Ashes to ashes
I received my father’s ashes this weekend. I got about half of a sandwich bag full and also a necklace with a locket that you put a pinch of ashes in. It’s shaped like a heart, reads : Dad. Always in my heart.
My surprise news is that the oldest boy, his wife and my Grandson will be here this week to meet the newest member of the family.
We will all be together on the 4th of July. The plan to memorialize my dad is to have everyone gather, tell a story about my dad, take a shot of Jameson’s ( my dad was Irish too.... oddly, that’s my bio last name as well) and pour one out for my dad.
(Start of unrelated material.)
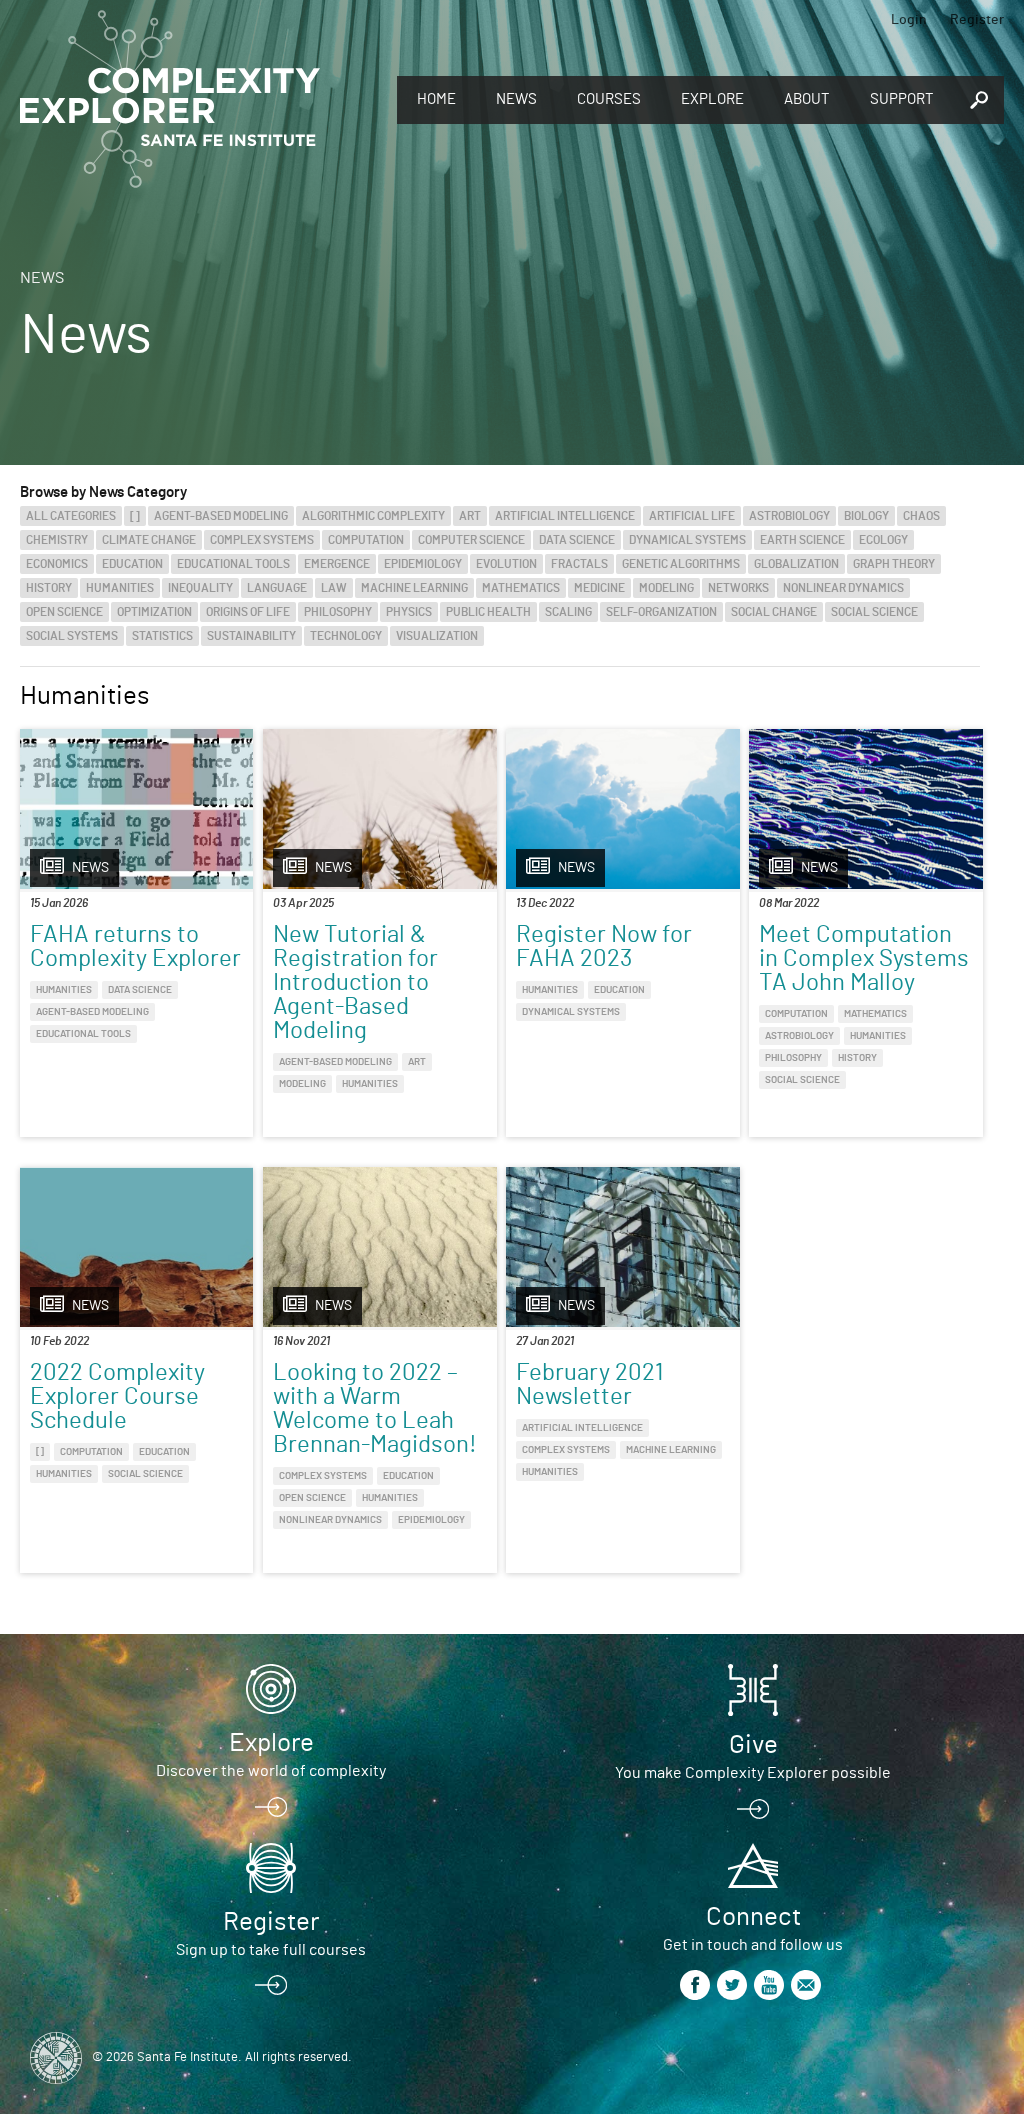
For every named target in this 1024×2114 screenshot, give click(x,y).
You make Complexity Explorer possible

A good old fashioned Irish tribute.
I’d been FaceTiming the grandkids, which I do nearly daily, when afterwards my husband pulled up a chair to face me. His face was solemn and he’d recently been exposed to Covid again so I thought he was going to tell me something bad. Then he took out a white box from behind his back and placed it in my lap. I was confused. I wondered if he’d gotten something for me. I looked at the box and on the side it read “ Memorial Jewellery” and
I sobbed. I don’t know what I’d expected the container to look like but it hadn’t even crossed my mind.
It took me a long time to open it. I didn’t want to see my dad as ashes. That makes it real. It looks so similar to sand we’ve gathered from Hawaii, Jamaica, the Caymans, even Oregon. Yet, completely deferent. My mind couldn’t, wouldn’t grasp it.